Iranian-American activist (c.1980)

Esha Momeni (born c. 1980, Los Angeles) is an Iranian-American scholar and women's rights activist. She was a member of One Million Signatures campaign.

While working on her master thesis in Iran, she was arrested in October and November 2008, and subsequently prevented from leaving Iran. She is a citizen of both Iran and the USA.

==Background==
The Momeni family went back to live in Iran after the 1979 Islamic revolution, but, as an adult, Esha returned to the United States to study. As a graduate student of the School of Communications, Media and Arts at California State University, Northridge campus, Momeni traveled to Iran in August 2008 to work on a master's degree. This involved making a documentary film about the women's rights movement in Iran, and she conducted interviews (in accordance with Iranian laws) with members of the One Million Signatures Campaign in Tehran as part of her California-based studies.

==Arrest and detention==
Esha Momeni was arrested on 15 October 2008 while going to conduct her last interview in Tehran. She was then held at Evin Prison. Iranian human rights lawyer Mohammad Ali Dadkhah represented her, although prison authorities illegally prevented him from visiting her there. He quoted officials of the Islamic Revolutionary Court as saying her detention related to involvement in the One Million Signatures (or "Change for Equality") campaign launched by women in Iran in September 2006.

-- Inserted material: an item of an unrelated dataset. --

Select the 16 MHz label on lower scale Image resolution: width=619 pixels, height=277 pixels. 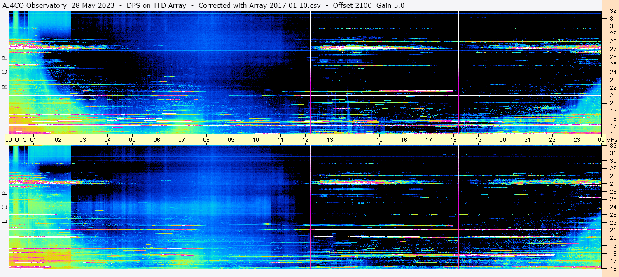pyautogui.click(x=612, y=268)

Momeni was released in November 2008 on a $200,000 bail after three weeks in prison, but was not allowed to leave Iran. She was released and returned to Los Angeles on 11 August 2009.

==Charges==
The law of Iran does not require a permit to make video recordings in private homes. The "One Million Signatures Campaign" is considered a non-political organization. It is legal in Iran to advocate against discriminatory laws through peaceful means. According to Iranian lawyer, Nasrin Sotoodeh, "Criticizing the law is not illegal in any part of the world, including Iran".

Iranian President Mahmoud Ahmadinejad told the United Nations that Iranian citizens have the right to express themselves freely. However, many members of the One Million Signatures Campaign have been arrested for "propaganda against the state". US-Iranians Kian Tajbakhsh, Haleh Esfandiari, and Ali Shakeri were imprisoned on these grounds. Amnesty International, and the Observatory for the Protection of Human Rights Defenders (run by OMCT and FIDH) believe Esha's arrest is part of a systematic plan to discourage women activists from exercising their rights for equality. The Presidency of the European Union described her detention as a "violation of human rights".

An official Iranian spokesperson, Alireza Jamshidi, said that Momeni was charged with "acting against national security".

== Career ==
After her release, Momeni became a lecturer at the Department of Gender Studies at University of California, Los Angeles. She received her Ph.D. in Gender Studies from UCLA in 2019. Her dissertation was entitled "The Politics of Collective Mourning: Negotiating Power at the Intersection of Shi’ism, Gender, and Popular Culture in Iran."

==Honors==
On 1 May 2009, Momeni was honored in her absence with the Kappa Tau Alpha Outstanding Service Award at CSU Northridge. She returned to Los Angeles in summer 2009 and graduated from CSUN in 2010.